## Prompt
Could you copy all of the records below exactly as they appear?

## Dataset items
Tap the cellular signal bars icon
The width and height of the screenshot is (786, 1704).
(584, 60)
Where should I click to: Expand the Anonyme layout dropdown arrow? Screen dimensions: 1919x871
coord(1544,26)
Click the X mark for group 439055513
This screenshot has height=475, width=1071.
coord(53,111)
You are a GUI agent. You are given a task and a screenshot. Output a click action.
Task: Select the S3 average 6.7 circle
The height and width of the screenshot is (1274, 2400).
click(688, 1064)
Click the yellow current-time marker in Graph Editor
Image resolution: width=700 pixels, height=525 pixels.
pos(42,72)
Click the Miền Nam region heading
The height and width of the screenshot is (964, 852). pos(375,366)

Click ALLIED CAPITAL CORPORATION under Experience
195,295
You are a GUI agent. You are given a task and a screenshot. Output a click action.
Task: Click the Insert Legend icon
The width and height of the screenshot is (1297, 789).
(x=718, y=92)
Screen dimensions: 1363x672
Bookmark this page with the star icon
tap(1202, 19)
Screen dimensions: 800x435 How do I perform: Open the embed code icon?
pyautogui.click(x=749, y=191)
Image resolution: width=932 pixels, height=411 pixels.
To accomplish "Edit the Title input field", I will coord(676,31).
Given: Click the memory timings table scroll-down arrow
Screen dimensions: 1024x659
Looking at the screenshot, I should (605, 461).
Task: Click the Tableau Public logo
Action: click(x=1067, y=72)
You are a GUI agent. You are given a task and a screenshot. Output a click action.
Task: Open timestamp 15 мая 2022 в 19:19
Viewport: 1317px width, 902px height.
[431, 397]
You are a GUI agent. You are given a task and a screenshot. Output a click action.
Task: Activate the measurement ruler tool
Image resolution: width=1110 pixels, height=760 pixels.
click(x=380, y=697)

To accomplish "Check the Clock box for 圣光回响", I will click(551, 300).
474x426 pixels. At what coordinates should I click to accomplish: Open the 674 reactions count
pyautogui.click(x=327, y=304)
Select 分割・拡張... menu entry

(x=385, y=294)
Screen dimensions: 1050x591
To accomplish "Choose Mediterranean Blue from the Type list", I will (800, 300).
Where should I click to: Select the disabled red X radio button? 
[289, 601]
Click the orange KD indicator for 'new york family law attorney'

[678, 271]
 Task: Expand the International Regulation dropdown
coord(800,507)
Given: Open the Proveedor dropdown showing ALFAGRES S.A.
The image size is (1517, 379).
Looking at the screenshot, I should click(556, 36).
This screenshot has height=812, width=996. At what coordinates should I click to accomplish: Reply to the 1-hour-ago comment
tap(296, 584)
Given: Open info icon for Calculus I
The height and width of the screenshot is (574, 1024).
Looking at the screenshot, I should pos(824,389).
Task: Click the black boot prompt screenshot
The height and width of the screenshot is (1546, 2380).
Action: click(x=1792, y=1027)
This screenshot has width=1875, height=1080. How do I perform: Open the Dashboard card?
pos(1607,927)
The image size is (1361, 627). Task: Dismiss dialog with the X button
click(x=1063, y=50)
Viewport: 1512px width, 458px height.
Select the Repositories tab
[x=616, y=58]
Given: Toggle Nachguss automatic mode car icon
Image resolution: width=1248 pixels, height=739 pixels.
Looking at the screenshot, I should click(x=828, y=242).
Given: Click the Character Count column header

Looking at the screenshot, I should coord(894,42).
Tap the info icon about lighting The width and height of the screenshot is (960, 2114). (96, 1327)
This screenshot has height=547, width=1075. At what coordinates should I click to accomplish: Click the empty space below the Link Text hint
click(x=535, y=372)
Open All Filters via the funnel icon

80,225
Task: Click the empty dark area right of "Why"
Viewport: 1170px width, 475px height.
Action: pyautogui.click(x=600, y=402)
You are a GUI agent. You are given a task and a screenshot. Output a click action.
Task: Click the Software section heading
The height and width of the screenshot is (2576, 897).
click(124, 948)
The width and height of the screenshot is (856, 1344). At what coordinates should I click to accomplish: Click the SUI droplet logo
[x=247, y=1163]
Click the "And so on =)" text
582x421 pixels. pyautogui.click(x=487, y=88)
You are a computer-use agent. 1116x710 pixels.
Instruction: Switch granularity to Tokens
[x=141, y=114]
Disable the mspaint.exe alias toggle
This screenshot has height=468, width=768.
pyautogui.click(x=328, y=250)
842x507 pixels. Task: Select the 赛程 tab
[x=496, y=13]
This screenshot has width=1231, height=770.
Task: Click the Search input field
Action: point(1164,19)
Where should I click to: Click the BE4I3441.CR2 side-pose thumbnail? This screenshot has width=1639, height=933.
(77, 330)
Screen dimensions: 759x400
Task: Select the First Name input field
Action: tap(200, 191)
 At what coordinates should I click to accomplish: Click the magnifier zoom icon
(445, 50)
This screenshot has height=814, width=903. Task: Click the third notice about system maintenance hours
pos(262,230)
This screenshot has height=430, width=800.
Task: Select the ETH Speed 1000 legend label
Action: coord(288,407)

## Solution to the exercise
Tap the cellular signal bars icon
The width and height of the screenshot is (786, 1704).
(584, 60)
Where should I click to: Expand the Anonyme layout dropdown arrow? Screen dimensions: 1919x871
coord(1544,26)
Click the X mark for group 439055513
This screenshot has height=475, width=1071.
coord(53,111)
You are a GUI agent. You are given a task and a screenshot. Output a click action.
Task: Select the S3 average 6.7 circle
The height and width of the screenshot is (1274, 2400).
click(688, 1064)
Click the yellow current-time marker in Graph Editor
Image resolution: width=700 pixels, height=525 pixels.
pos(42,72)
Click the Miền Nam region heading
The height and width of the screenshot is (964, 852). pos(375,366)

Click ALLIED CAPITAL CORPORATION under Experience
195,295
You are a GUI agent. You are given a task and a screenshot. Output a click action.
Task: Click the Insert Legend icon
The width and height of the screenshot is (1297, 789).
(x=718, y=92)
Screen dimensions: 1363x672
Bookmark this page with the star icon
tap(1202, 19)
Screen dimensions: 800x435 How do I perform: Open the embed code icon?
pyautogui.click(x=749, y=191)
Image resolution: width=932 pixels, height=411 pixels.
To accomplish "Edit the Title input field", I will coord(676,31).
Given: Click the memory timings table scroll-down arrow
Screen dimensions: 1024x659
Looking at the screenshot, I should (605, 461).
Task: Click the Tableau Public logo
Action: click(x=1067, y=72)
You are a GUI agent. You are given a task and a screenshot. Output a click action.
Task: Open timestamp 15 мая 2022 в 19:19
Viewport: 1317px width, 902px height.
[431, 397]
You are a GUI agent. You are given a task and a screenshot. Output a click action.
Task: Activate the measurement ruler tool
Image resolution: width=1110 pixels, height=760 pixels.
click(x=380, y=697)

To accomplish "Check the Clock box for 圣光回响", I will click(551, 300).
474x426 pixels. At what coordinates should I click to accomplish: Open the 674 reactions count
pyautogui.click(x=327, y=304)
Select 分割・拡張... menu entry

(x=385, y=294)
Screen dimensions: 1050x591
To accomplish "Choose Mediterranean Blue from the Type list", I will (800, 300).
Where should I click to: Select the disabled red X radio button? 
[289, 601]
Click the orange KD indicator for 'new york family law attorney'

[678, 271]
 Task: Expand the International Regulation dropdown
coord(800,507)
Given: Open the Proveedor dropdown showing ALFAGRES S.A.
The image size is (1517, 379).
Looking at the screenshot, I should click(556, 36).
This screenshot has height=812, width=996. At what coordinates should I click to accomplish: Reply to the 1-hour-ago comment
tap(296, 584)
Given: Open info icon for Calculus I
The height and width of the screenshot is (574, 1024).
Looking at the screenshot, I should pos(824,389).
Task: Click the black boot prompt screenshot
The height and width of the screenshot is (1546, 2380).
Action: click(x=1792, y=1027)
This screenshot has width=1875, height=1080. How do I perform: Open the Dashboard card?
pos(1607,927)
The image size is (1361, 627). Task: Dismiss dialog with the X button
click(x=1063, y=50)
Viewport: 1512px width, 458px height.
Select the Repositories tab
[x=616, y=58]
Given: Toggle Nachguss automatic mode car icon
Image resolution: width=1248 pixels, height=739 pixels.
Looking at the screenshot, I should click(x=828, y=242).
Given: Click the Character Count column header

Looking at the screenshot, I should coord(894,42).
Tap the info icon about lighting The width and height of the screenshot is (960, 2114). (96, 1327)
This screenshot has height=547, width=1075. At what coordinates should I click to accomplish: Click the empty space below the Link Text hint
click(x=535, y=372)
Open All Filters via the funnel icon

80,225
Task: Click the empty dark area right of "Why"
Viewport: 1170px width, 475px height.
Action: pyautogui.click(x=600, y=402)
You are a GUI agent. You are given a task and a screenshot. Output a click action.
Task: Click the Software section heading
The height and width of the screenshot is (2576, 897).
click(124, 948)
The width and height of the screenshot is (856, 1344). At what coordinates should I click to accomplish: Click the SUI droplet logo
[x=247, y=1163]
Click the "And so on =)" text
582x421 pixels. pyautogui.click(x=487, y=88)
You are a computer-use agent. 1116x710 pixels.
Instruction: Switch granularity to Tokens
[x=141, y=114]
Disable the mspaint.exe alias toggle
This screenshot has height=468, width=768.
pyautogui.click(x=328, y=250)
842x507 pixels. Task: Select the 赛程 tab
[x=496, y=13]
This screenshot has width=1231, height=770.
Task: Click the Search input field
Action: point(1164,19)
Where should I click to: Click the BE4I3441.CR2 side-pose thumbnail? This screenshot has width=1639, height=933.
(77, 330)
Screen dimensions: 759x400
Task: Select the First Name input field
Action: tap(200, 191)
 At what coordinates should I click to accomplish: Click the magnifier zoom icon
(445, 50)
This screenshot has height=814, width=903. Task: Click the third notice about system maintenance hours
pos(262,230)
This screenshot has height=430, width=800.
Task: Select the ETH Speed 1000 legend label
Action: coord(288,407)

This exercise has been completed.